§ **SOURCE EXTRACT**:
Fashions have changed. Now we are mobilised by universal health coverage, global health security, and a climate emergency. These issues are rightly important. Perhaps the fact that since 1990 over 1 billion people have been taken out of extreme poverty means that global health activists see poverty as old news. Yet beating poverty remains a prerequisite for flourishing and sustainable lives.
Disappointingly, global health and its leaders have judged poverty to be yesterday''s idea. This attitude of indifference, for that is what it is, is indefensible.
Earlier this month, UNDP and the Oxford Poverty and Human Development Initiative published new research showing that 1·3 billion people in 101 countries are “multidimensionally poor”.
Poverty in their Multidimensional Poverty Index means deprivations in standard of living (assets, housing, electricity, drinking water, sanitation, and cooking fuel), health (nutrition and child mortality), and education (years of schooling and school attendance). Their findings should shock us all.
Poverty is everywhere. Two-thirds of the poor live in middle-income countries. Children are more likely than adults to be poor and deprived across all indicators. Half of those multidimensionally poor are under 18 years of age and a third are under 10 years.

[Element and text position data]

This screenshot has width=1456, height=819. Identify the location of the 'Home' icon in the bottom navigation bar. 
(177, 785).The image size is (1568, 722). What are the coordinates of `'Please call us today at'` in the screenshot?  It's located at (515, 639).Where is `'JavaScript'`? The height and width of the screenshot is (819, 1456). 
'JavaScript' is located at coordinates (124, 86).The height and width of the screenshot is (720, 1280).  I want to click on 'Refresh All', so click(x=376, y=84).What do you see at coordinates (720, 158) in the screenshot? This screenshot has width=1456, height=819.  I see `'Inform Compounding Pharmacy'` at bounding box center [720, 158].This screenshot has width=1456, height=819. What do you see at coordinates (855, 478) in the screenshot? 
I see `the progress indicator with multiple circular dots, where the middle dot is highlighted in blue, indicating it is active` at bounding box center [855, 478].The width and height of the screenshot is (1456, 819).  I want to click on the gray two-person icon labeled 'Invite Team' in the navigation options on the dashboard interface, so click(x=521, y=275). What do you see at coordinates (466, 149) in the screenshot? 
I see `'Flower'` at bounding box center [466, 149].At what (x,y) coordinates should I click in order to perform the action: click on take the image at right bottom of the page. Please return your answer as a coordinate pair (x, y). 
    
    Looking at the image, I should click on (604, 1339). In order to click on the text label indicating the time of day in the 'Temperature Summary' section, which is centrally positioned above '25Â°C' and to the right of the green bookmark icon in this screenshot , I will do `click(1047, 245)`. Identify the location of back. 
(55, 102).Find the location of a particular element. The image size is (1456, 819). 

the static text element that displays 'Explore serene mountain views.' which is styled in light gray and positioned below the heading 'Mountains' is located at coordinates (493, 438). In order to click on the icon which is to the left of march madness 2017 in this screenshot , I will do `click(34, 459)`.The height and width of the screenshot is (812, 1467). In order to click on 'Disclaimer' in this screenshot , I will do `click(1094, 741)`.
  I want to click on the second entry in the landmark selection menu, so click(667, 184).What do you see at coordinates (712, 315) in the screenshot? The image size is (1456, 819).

§ **SET TASKS**:
A. In the poverty commentary, what share of the multidimensionally poor live in middle-income countries?
B. Using the poverty commentary, explain why global health activists might see poverty as old news.
C. Translate this sentence from the poverty commentary into Spanish: "Children are more likely than adults to be poor and deprived across all indicators."

§ **ANSWER SET**:
A. Two-thirds.

B. The commentary suggests this may be because, since 1990, over 1 billion people have been taken out of extreme poverty.

C. Los niños tienen más probabilidades que los adultos de ser pobres y de sufrir privaciones en todos los indicadores.